August 2, 2009

Mental > Physical


I had two great runs this weekend. A 15 miler and a 7 miler. I have thought a lot lately about why I run. Because when I think about it, its painful, tiring and straight up time consuming. In a sick and twisted way, the pain is the best part about running. I love running and feeling the burn deep in my muscles. In a way, the pain makes me feel more alive than ever. The pain also shows me how powerful my mind is. I can run 20 miles and be in so much pain I feel like I am going to collapse, but the one thing that soothes the pain is my mind. My mind is so powerful and it out does the pain every time. Running is so incredibly mental. When people say they aren't a runner because they are too out of shape and what not, I just laugh because its such a lame excuse. Anyone can be a runner, they just have to want it for themselves. Running shows me that my mind is so much more powerful that I ever thought.


If I can block out the pain while running, why can't I use my mind to conquer other things in life, like OCD, anxiety and my panic disorder? I can. Running helps me realize that I can use my mind to help conquer my OCD. If my mind is powerful enough to convince me of irrational things, then it can just as well help me realize those thoughts are irrational.

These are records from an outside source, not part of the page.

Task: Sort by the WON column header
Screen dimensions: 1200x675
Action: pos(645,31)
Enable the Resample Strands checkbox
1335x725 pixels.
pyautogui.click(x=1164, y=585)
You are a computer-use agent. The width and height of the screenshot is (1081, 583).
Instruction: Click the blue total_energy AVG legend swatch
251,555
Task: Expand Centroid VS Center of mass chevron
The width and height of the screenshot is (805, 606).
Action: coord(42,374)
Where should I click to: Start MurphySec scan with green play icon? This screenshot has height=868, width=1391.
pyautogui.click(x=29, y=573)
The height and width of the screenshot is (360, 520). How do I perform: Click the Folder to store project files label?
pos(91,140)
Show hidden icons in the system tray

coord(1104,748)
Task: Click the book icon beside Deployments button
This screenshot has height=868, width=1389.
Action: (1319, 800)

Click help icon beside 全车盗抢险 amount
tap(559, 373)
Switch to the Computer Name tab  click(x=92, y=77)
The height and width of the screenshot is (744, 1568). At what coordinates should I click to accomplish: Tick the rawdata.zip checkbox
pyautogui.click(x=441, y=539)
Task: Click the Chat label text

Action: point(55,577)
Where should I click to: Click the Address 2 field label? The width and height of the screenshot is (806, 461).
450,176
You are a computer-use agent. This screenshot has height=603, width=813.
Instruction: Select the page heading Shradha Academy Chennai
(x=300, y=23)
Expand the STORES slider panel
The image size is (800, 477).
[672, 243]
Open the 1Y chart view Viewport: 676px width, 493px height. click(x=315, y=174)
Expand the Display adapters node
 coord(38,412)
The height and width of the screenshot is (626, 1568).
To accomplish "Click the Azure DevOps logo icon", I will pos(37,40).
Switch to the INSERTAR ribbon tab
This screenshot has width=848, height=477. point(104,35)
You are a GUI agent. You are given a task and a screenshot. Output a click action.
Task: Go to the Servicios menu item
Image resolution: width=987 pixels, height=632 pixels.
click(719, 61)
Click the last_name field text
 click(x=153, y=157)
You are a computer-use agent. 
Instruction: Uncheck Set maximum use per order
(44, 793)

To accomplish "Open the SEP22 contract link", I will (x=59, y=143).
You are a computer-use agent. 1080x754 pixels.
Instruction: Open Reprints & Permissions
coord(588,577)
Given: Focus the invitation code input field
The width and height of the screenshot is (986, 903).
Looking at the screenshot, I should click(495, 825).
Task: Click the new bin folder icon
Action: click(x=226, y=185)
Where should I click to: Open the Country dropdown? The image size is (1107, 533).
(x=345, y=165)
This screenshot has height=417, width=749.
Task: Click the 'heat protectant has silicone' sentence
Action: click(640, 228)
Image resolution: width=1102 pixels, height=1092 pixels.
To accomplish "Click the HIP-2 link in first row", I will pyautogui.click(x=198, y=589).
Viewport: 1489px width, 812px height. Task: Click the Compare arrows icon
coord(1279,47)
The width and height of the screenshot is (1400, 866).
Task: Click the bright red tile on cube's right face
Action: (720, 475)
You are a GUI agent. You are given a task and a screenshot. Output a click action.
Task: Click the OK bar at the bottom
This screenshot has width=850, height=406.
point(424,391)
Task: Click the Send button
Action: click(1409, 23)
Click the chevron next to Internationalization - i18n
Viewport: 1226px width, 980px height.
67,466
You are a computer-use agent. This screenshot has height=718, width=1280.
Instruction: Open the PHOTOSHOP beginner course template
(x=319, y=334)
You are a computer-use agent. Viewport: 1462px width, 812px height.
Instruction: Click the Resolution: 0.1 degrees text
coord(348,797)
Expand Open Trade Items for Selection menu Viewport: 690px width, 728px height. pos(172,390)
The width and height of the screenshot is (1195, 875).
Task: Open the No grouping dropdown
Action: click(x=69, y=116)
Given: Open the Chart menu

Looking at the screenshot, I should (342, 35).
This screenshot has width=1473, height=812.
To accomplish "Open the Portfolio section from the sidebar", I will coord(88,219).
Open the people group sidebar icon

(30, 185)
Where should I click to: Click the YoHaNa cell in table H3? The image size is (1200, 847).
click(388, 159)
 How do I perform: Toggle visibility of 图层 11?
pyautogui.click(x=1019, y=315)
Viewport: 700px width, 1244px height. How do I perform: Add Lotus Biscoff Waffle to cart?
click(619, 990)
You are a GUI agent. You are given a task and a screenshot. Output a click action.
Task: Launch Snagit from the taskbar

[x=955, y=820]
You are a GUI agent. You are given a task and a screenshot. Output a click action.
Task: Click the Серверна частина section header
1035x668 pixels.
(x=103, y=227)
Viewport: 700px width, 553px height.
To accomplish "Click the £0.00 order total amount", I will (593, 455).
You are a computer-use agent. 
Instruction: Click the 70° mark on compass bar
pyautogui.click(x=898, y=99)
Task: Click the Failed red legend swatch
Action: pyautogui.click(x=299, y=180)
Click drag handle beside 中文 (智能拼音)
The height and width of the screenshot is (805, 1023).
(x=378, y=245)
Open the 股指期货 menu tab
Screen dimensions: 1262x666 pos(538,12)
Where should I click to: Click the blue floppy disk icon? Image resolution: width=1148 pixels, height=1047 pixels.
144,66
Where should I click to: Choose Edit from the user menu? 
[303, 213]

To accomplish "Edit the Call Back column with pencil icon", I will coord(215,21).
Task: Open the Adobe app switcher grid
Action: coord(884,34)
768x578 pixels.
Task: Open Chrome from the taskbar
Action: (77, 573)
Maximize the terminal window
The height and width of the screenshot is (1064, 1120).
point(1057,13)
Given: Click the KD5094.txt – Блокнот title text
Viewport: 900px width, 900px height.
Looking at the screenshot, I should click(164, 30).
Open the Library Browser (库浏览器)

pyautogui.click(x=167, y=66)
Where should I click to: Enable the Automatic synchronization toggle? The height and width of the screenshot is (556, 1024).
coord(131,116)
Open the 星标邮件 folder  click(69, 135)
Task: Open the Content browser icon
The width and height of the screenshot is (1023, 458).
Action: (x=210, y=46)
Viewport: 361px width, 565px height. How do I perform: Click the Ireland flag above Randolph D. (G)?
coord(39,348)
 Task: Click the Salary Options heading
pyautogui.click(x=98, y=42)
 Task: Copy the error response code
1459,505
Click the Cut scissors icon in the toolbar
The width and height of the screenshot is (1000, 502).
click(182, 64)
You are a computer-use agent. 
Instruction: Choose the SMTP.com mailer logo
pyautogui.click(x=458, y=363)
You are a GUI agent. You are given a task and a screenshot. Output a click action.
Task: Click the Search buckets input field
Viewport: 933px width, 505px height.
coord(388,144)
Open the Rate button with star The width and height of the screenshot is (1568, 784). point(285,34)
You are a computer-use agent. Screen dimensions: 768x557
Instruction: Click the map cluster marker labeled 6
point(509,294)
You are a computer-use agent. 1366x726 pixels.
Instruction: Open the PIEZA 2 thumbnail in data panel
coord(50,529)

I did laundry today. Normally when I hang up my laundry it is organized by type and color and all of the shirts hang in the same direction. Today, I hung up the clothes and didn't organize them or make sure they were all hanging in the same direction. Although a small step, it was progress. It feels so good to make little changes everyday. The other day (last blog post) I vowed to not worry about the lid to my petroleum jelly. I am happy to say I have not worried about the lid and which way it was on the container. I got to say, it feels pretty darn good. Almost like chains are releasing. With every ritual I kick, I feel a little bit more free. I know one day, I will be completely free and I can't wait :).